In the beginning I thought that I would make a DVD every now and again, but it never materialized.  I just never felt ready and always put it off for 'one day'.  Lately I have noticed that my speech is starting to change, ever so slightly, but I can feel it – as if my tongue is lazy and gets stuck when I say certain words.  I have to work a little harder when I speak.  People who don't know me wouldn't know the difference, but I know it's starting.  We have decided to make the DVDs now before it's too late.  I want to sound like the real me when I leave my special messages for them.

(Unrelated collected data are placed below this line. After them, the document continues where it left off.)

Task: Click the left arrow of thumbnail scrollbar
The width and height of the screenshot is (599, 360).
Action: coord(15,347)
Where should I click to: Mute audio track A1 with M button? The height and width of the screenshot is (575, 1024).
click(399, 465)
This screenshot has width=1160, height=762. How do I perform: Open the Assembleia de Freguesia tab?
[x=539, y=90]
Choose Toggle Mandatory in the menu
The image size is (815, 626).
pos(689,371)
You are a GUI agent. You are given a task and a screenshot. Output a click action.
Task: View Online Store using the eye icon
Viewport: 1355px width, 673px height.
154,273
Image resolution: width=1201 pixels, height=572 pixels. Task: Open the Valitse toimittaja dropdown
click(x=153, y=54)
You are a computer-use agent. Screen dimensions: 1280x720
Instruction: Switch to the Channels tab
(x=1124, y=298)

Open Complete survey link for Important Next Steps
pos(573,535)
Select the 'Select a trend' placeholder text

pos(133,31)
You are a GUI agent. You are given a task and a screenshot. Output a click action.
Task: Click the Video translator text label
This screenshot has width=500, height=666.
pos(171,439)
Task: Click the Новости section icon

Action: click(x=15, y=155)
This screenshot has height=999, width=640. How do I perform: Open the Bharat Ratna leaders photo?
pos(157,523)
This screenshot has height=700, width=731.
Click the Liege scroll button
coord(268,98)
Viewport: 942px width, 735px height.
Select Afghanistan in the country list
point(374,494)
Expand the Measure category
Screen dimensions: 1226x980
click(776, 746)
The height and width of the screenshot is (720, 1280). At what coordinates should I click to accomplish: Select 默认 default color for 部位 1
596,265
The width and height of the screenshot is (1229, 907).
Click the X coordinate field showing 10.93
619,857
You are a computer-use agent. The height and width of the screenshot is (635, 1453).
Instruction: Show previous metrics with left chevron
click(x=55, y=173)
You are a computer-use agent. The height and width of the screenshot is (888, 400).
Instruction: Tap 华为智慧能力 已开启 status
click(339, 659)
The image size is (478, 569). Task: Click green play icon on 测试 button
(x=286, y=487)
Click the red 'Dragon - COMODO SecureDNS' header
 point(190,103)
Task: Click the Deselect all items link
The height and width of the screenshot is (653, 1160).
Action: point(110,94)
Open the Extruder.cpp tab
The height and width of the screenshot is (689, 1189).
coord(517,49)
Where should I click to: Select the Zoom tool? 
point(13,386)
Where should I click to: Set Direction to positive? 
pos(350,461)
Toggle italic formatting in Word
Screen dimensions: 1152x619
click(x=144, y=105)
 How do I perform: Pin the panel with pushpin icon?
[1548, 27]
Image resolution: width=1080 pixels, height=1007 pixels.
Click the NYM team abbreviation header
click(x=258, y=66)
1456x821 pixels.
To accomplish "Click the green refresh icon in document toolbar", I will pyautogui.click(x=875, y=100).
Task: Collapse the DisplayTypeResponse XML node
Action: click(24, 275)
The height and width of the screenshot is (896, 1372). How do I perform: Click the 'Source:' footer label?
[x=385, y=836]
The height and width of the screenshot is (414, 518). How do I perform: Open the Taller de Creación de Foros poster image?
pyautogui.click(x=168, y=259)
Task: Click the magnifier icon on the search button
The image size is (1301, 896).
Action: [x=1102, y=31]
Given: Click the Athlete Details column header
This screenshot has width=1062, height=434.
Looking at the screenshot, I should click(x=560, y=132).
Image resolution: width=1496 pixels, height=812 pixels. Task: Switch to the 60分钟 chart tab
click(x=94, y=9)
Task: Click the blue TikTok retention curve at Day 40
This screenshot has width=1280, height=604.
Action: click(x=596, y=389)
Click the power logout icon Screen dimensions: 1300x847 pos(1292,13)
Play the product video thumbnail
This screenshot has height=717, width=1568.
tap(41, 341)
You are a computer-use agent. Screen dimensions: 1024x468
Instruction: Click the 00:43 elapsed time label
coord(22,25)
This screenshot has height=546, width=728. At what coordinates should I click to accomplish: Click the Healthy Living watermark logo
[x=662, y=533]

So on Monday morning Dave and I woke up, ready to tackle this difficult task.  While Dave set up the recording equipment, I made brief notes of more or less what I wanted to cover in my messages.  When Dave was ready it was time to begin.  He started filming…   I didn't feel comfortable at all.  In fact, I felt so self-conscious, I was giggling like a little girl.  Too much nervous energy.  I was trying too hard to sound natural, and instead came across fake.  This is not what I wanted.  Dave suggested that I just chat as though I was chatting to them.  This was a lot harder than I ever imagined it would be and I felt so frustrated.  Dave's phone rang and that broke the tension, but the phone call was to inform us that an old friend of mine's husband had committed suicide.  They have two boys younger than Luke and Nicole.  I was devastated.  No more filming that day.

Tuesday was very different.  This time it was real.  My friend's loss and pain became mine.  When Dave started filming, I started crying.  The thought of Luke and Nicole growing up without me became so real, and I now I had the opportunity to leave them with something, unlike Linda's boys who will never really understand why their father left.  What a privilege and special opportunity I have!  Thank you, Lord.  We made quite a number of DVDs in the days that followed and, although it was one of the hardest things I've ever done, it was also very fulfilling.  It felt like a journey that I took with each one of the kids.  My prayer is that it will be as special for them to watch the DVDs as it was for me to make them.